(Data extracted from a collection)

........

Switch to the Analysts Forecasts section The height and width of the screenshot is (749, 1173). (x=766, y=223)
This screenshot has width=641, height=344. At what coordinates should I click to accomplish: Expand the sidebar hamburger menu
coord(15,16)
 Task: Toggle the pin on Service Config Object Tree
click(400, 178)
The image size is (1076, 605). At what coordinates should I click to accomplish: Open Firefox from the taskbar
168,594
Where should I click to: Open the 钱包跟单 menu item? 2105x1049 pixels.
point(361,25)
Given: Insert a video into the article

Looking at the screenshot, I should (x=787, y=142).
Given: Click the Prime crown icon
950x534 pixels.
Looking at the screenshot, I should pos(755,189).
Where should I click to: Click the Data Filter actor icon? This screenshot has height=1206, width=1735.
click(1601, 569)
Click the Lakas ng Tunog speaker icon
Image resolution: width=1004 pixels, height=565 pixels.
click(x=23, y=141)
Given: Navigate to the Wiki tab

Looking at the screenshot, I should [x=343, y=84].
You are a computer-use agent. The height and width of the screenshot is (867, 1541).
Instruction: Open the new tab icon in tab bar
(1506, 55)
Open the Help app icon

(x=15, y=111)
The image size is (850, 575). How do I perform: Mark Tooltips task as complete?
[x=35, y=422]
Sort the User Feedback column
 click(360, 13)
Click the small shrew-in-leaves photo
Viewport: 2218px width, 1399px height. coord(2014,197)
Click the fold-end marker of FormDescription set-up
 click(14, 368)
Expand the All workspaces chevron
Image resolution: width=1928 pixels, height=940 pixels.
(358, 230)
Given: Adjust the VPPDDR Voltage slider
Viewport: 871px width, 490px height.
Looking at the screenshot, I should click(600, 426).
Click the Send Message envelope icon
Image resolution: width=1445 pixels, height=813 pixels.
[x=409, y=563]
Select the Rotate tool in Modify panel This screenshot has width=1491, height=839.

........

▸ **WHAT TO DO**:
Returned text must match every record word for word.

▸ **ANSWER TO THIS PROBLEM**:
Switch to the Analysts Forecasts section The height and width of the screenshot is (749, 1173). (x=766, y=223)
This screenshot has width=641, height=344. At what coordinates should I click to accomplish: Expand the sidebar hamburger menu
coord(15,16)
 Task: Toggle the pin on Service Config Object Tree
click(400, 178)
The image size is (1076, 605). At what coordinates should I click to accomplish: Open Firefox from the taskbar
168,594
Where should I click to: Open the 钱包跟单 menu item? 2105x1049 pixels.
point(361,25)
Given: Insert a video into the article

Looking at the screenshot, I should (x=787, y=142).
Given: Click the Prime crown icon
950x534 pixels.
Looking at the screenshot, I should pos(755,189).
Where should I click to: Click the Data Filter actor icon? This screenshot has height=1206, width=1735.
click(1601, 569)
Click the Lakas ng Tunog speaker icon
Image resolution: width=1004 pixels, height=565 pixels.
click(x=23, y=141)
Given: Navigate to the Wiki tab

Looking at the screenshot, I should [x=343, y=84].
You are a computer-use agent. The height and width of the screenshot is (867, 1541).
Instruction: Open the new tab icon in tab bar
(1506, 55)
Open the Help app icon

(x=15, y=111)
The image size is (850, 575). How do I perform: Mark Tooltips task as complete?
[x=35, y=422]
Sort the User Feedback column
 click(360, 13)
Click the small shrew-in-leaves photo
Viewport: 2218px width, 1399px height. coord(2014,197)
Click the fold-end marker of FormDescription set-up
 click(14, 368)
Expand the All workspaces chevron
Image resolution: width=1928 pixels, height=940 pixels.
(358, 230)
Given: Adjust the VPPDDR Voltage slider
Viewport: 871px width, 490px height.
Looking at the screenshot, I should click(600, 426).
Click the Send Message envelope icon
Image resolution: width=1445 pixels, height=813 pixels.
[x=409, y=563]
Select the Rotate tool in Modify panel This screenshot has width=1491, height=839.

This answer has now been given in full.